** Begin Exercise data **
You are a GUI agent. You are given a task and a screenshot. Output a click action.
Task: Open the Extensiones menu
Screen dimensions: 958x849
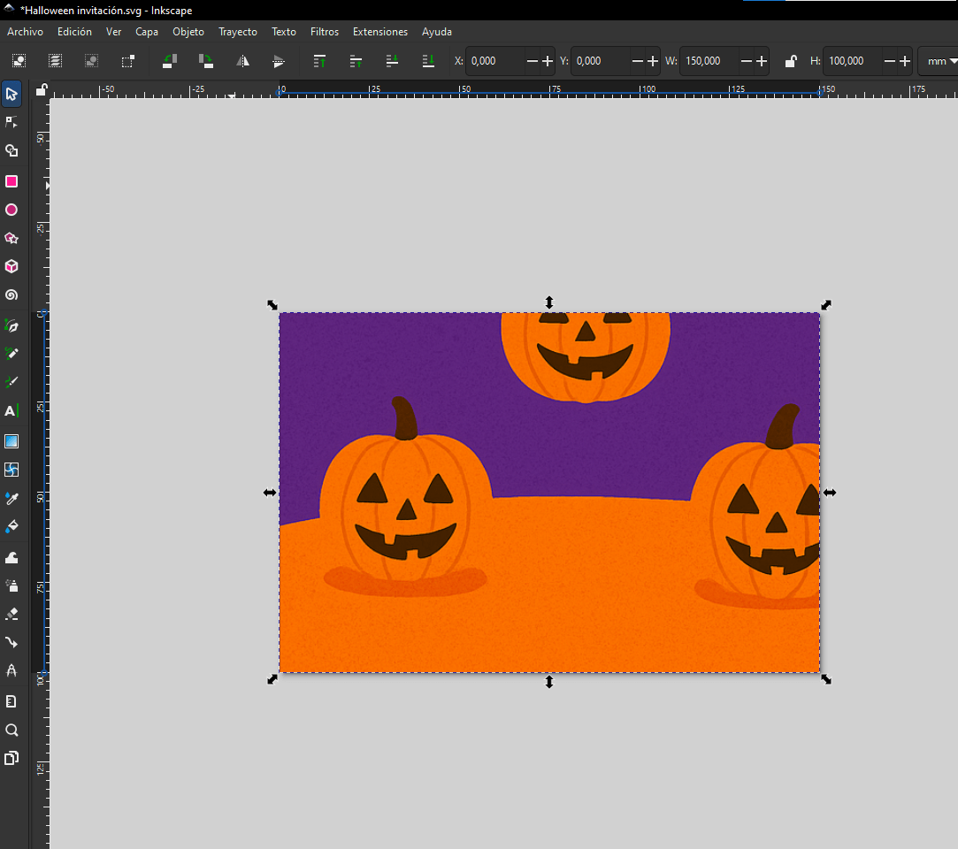click(379, 32)
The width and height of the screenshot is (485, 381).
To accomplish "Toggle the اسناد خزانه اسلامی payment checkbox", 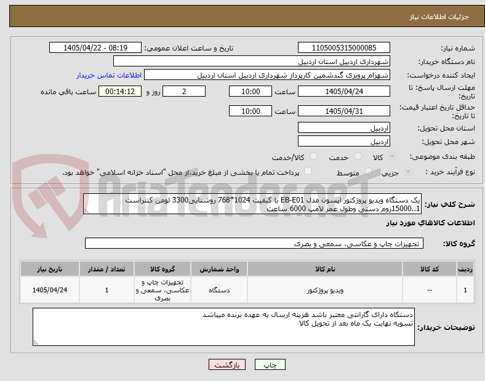I will pyautogui.click(x=308, y=171).
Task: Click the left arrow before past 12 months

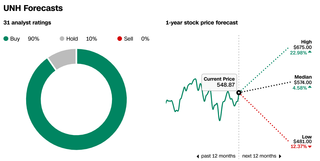Action: [x=197, y=156]
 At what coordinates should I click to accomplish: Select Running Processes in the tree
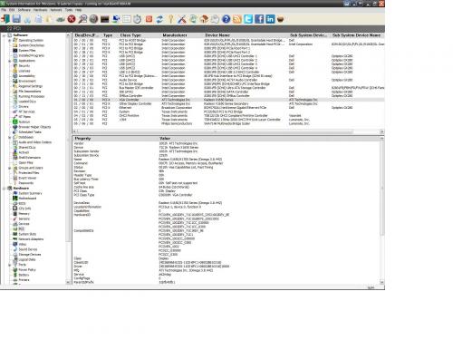(x=32, y=96)

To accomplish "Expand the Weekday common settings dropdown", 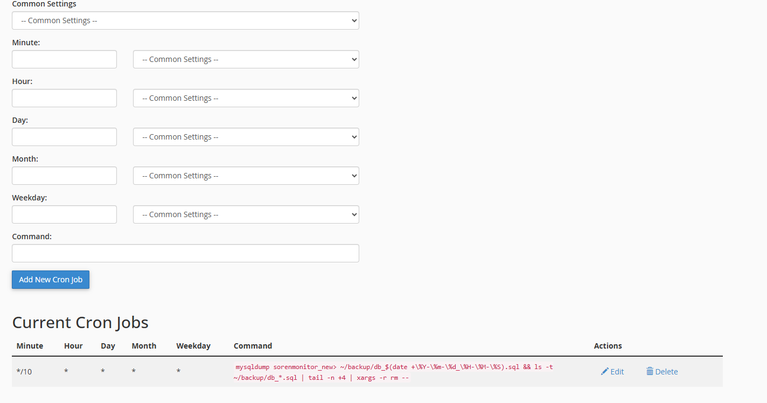I will point(246,214).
** End Exercise data **
■ **Instructions to follow**
Rewrite the rows as a JSON list of strings, one string per line, starting at the very beginning of the rows and ending at the line that contains "click(379, 32)". Include both ends, skip blank lines, and leave the pictures out.

■ **Final answer**
[
  "You are a GUI agent. You are given a task and a screenshot. Output a click action.",
  "Task: Open the Extensiones menu",
  "Screen dimensions: 958x849",
  "click(379, 32)"
]